The Power and Peril of Perception

Maya Angelou famously stated that “people will forget what you said, people will forget what you did, but people will never forget how you made them feel.“
I hate that quote. Don’t get me wrong- it’s true and insightful and important. But I hate it because it indicates something outside of the realm of facts and control – our perception. What you said and did are facts, and you can control them. The impression people came away with is perception. It’s their interpretation of what you meant by what you said and did. You can influence people’s perception but you can’t control it, and often how people interpret things is influenced as much by their own insecurities, assumptions and biases as it is by what you said or did.
When I was a kid I was teased relentlessly about being super skinny. Once at a church potluck someone looked at my plate and told me my eyes were bigger than my stomach. What they meant of course was I had gotten more than I could probably eat. But I didn’t know that saying, and based on my previous experiences and insecurities and the fact that I had big eyes, I assumed they were making fun of me for being skinny and it hurt my feelings. No harm was intended but harm was taken purely based on my perception of their comments based on preexisting insecurities.

The impression people come away with is more important to them than the facts. It’s true – but I don’t like it because I can’t control it and that’s frustrating.
A while back my fellow ER staff and I had to go through special training on “patient perception”. We had this interesting mismatch between facts and perception. The facts were that our department does some of the best work out there. We give the best care for heart attacks, stroke, and any number of other acute illnesses. We pass the metrics with flying colors. If you have a medical emergency, you want to come to us because we’re the shit, basically. However – people’s perception of their care was that it just wasn’t that great. So while we were actually giving great care people didn’t feel like we were. Hence this special training on how to help people understand what we were actually doing. Communication skills and such. Because people don’t know that we got the appropriate labs tests and antibiotics started in record time for their sepsis – they know their experience of being stuck with a bunch of needles and the doctor talking over their head and who are all these people anyways?
Like it or not, the human world is as much about abstract interpretation as it is about concrete facts. Humans are interpreters and storytellers and that is how we navigate existence. As much as one might wish things were less subjective- that, my friend, is our existence. So in light of this, here are some helpful take aways.
- Learn to doubt your own interpretation. We all have this unsubstantiated confidence in our perception of people, their actions, and their motives. We need to learn to second guess it. “It seemed like she was stuck up, but it’s possible she felt uncomfortable.” We assume more than we know, and we need to realize that.
- Clear communication is the best way to accurately influence people’s perceptions. If we spend more energy on the front end of communication we’re less likely to suffer the negative effects of inaccurate ones. Leave as little as you can to people’s assumptions.
- We ultimately can’t control people’s interpretations of us. They have backstories and biases and insecurities we may know nothing about. We must recognize that being misunderstood is part of being human. Have grace for yourself and for those who might have tagged you all wrong.

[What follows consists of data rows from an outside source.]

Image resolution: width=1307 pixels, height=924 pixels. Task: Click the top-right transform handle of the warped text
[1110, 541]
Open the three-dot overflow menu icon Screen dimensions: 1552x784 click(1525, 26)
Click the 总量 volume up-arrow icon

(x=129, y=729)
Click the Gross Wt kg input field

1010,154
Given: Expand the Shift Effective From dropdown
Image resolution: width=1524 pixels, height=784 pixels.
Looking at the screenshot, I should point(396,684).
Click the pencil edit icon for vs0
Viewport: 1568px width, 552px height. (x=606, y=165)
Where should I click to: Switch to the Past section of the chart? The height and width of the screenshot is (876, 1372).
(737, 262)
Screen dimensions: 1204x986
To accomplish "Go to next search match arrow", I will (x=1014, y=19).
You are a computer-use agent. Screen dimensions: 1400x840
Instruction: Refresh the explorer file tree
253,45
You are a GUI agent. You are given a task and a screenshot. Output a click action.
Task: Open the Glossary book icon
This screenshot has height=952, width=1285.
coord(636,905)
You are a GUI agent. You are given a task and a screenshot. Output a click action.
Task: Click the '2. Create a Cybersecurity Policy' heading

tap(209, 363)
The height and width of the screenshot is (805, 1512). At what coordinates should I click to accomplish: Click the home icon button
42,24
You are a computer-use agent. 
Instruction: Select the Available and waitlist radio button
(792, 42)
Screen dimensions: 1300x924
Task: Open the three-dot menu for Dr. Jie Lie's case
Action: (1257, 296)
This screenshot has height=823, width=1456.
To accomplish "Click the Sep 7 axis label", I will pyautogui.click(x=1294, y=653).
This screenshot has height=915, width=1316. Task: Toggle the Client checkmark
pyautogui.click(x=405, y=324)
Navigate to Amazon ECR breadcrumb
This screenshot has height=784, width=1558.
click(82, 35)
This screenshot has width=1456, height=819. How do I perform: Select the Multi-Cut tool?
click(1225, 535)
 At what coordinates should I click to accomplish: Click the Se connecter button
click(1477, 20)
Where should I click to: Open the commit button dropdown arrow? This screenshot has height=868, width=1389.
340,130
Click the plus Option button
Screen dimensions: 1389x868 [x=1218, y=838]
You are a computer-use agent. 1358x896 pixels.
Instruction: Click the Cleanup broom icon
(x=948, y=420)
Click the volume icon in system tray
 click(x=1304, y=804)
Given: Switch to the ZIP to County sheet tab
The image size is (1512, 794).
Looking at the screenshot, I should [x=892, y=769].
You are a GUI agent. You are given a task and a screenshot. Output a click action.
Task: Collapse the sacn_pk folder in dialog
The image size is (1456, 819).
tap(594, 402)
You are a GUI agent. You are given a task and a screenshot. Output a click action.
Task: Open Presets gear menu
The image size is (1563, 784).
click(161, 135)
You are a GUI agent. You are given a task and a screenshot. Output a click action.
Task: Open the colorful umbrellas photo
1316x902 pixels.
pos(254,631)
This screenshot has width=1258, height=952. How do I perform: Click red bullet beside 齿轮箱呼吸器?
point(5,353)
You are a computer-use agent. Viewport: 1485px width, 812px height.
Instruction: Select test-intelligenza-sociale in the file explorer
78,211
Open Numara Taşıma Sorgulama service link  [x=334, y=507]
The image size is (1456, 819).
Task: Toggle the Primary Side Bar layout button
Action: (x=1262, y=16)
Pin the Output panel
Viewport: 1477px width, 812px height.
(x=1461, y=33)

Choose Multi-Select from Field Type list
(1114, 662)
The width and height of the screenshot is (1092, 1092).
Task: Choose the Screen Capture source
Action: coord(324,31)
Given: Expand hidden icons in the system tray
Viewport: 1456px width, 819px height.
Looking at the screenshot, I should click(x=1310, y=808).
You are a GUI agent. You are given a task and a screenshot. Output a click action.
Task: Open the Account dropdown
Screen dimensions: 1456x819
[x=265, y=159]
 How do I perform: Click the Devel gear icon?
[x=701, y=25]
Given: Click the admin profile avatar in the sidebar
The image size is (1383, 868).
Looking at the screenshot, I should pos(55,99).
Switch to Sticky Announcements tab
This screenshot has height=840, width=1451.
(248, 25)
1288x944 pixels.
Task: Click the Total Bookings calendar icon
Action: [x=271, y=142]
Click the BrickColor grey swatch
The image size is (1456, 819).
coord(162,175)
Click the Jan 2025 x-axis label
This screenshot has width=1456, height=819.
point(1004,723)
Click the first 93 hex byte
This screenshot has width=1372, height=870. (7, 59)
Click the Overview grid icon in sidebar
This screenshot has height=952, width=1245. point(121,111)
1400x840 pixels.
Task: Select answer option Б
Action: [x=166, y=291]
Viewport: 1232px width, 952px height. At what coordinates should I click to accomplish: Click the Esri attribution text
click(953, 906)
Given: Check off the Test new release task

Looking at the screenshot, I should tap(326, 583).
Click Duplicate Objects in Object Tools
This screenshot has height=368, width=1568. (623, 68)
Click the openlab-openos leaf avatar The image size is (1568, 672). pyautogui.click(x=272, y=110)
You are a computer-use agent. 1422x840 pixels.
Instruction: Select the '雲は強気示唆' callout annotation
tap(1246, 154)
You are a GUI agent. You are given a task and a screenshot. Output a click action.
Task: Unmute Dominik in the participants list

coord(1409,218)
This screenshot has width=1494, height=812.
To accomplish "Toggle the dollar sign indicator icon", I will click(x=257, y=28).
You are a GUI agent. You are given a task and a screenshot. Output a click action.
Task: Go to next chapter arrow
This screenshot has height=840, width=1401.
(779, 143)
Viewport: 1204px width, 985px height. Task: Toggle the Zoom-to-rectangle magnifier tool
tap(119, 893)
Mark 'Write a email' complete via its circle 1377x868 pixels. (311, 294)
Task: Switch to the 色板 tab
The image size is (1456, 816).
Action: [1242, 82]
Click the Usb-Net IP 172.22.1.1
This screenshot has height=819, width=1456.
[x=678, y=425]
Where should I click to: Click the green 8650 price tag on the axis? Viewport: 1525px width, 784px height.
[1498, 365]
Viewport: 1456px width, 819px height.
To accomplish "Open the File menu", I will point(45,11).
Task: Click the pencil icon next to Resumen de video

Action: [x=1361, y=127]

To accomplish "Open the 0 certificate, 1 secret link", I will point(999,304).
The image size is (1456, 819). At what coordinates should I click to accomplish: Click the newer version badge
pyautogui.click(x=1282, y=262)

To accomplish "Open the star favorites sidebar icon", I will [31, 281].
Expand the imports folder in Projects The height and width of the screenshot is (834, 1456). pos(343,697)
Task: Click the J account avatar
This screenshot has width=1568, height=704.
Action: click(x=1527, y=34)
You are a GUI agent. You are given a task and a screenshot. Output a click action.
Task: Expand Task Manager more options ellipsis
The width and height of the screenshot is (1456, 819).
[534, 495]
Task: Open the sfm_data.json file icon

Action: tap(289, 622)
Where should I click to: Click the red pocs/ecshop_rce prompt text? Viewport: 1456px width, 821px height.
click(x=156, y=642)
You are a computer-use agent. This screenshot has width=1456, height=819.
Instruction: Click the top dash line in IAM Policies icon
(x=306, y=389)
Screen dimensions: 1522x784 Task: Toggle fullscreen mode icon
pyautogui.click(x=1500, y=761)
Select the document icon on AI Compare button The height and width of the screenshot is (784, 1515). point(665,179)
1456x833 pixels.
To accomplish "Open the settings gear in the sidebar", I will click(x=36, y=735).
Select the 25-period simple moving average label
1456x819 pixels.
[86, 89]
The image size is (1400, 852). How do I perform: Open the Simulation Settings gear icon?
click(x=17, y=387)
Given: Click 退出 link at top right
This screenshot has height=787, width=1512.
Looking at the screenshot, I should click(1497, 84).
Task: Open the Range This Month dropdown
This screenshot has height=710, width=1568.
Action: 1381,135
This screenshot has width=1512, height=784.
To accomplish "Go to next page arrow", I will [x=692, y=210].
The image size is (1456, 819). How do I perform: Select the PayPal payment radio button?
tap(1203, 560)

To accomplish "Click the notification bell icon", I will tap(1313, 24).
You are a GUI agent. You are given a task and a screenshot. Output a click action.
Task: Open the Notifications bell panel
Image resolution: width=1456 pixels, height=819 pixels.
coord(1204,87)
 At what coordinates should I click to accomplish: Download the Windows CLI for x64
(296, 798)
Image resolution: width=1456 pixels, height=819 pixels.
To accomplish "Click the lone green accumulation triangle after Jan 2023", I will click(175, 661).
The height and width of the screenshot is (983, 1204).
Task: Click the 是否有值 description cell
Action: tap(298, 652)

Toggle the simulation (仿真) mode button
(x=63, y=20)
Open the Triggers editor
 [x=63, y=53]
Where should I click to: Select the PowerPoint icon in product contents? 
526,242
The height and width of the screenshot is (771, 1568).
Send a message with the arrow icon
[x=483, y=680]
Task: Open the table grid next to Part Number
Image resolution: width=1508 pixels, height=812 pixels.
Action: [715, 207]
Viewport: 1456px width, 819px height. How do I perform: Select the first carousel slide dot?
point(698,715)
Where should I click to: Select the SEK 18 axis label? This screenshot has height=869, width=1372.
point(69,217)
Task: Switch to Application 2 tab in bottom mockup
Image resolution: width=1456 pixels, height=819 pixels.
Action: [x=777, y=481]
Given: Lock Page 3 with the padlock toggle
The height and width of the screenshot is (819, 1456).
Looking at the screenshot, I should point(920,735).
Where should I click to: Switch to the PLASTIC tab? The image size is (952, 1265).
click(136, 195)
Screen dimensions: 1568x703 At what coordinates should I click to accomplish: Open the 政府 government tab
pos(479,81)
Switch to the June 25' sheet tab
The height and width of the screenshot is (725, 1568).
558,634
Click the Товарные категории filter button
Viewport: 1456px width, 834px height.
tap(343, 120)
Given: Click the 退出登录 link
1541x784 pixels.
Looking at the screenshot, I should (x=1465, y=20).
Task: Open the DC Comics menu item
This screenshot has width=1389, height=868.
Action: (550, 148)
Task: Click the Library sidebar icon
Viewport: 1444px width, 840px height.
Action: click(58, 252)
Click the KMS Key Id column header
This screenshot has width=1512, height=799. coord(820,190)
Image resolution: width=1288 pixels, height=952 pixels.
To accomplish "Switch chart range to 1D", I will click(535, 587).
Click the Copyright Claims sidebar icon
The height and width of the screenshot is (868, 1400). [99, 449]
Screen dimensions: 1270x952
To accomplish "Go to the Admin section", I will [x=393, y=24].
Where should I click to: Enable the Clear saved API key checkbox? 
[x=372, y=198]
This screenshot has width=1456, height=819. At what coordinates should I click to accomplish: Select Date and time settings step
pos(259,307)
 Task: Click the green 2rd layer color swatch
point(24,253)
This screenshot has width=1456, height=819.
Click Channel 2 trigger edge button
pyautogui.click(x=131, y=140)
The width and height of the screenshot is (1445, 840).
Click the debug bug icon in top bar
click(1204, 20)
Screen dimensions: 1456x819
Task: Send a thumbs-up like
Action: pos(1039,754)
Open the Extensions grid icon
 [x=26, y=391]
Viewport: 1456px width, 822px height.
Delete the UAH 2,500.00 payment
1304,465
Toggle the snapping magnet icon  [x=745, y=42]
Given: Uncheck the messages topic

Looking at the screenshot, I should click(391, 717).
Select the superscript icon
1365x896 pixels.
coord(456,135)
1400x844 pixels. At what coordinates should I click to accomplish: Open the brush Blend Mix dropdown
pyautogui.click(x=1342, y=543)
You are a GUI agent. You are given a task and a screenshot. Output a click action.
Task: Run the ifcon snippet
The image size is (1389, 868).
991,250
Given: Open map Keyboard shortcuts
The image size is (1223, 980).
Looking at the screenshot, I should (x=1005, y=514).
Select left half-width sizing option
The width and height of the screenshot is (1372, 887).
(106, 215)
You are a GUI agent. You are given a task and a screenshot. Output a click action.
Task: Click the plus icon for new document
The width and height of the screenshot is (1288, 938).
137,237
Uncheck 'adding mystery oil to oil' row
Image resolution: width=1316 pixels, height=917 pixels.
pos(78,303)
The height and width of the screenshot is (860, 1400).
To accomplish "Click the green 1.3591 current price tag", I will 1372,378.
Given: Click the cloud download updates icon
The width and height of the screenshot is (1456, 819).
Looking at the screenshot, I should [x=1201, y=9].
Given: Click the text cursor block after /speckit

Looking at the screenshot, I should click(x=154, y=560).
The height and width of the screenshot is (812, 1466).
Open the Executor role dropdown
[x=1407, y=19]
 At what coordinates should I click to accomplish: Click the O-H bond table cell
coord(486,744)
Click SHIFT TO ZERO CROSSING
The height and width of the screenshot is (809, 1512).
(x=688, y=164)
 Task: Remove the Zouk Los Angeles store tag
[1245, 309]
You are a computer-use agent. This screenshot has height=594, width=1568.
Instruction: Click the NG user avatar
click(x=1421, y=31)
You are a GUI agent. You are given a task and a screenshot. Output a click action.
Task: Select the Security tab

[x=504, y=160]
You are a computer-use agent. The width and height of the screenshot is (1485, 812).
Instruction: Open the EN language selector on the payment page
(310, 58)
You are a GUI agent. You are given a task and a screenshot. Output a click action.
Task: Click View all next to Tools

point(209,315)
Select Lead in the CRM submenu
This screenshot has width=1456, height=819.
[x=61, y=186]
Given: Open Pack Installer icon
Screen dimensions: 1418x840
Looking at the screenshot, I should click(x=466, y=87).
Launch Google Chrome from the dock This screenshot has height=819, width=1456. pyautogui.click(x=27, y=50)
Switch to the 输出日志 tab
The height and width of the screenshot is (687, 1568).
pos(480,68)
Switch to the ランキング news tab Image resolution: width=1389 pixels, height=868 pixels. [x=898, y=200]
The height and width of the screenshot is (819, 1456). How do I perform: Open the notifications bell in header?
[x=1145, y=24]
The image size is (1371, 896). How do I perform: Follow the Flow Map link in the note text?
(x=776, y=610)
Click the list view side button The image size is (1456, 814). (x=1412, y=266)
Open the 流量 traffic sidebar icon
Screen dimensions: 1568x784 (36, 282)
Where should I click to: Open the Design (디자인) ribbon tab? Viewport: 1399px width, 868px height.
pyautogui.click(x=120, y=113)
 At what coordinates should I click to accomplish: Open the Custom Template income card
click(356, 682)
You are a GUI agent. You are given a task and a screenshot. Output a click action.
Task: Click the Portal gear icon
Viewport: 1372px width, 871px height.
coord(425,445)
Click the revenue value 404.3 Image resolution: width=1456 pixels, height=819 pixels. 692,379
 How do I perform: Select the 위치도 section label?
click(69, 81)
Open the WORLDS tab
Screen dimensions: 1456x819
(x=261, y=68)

This is so true. I’ve been on both sides and have had to repent of misunderstanding someone’s actions or words. But it has been a real shocker sometimes learning how someone interpreted a look or word, which I did not even remember and then having to ask for forgiveness for something I did not remember doing, but that really hurt someone. But asking for and receiving forgiveness is one of the most powerful things we can do, both to ourselves and for others.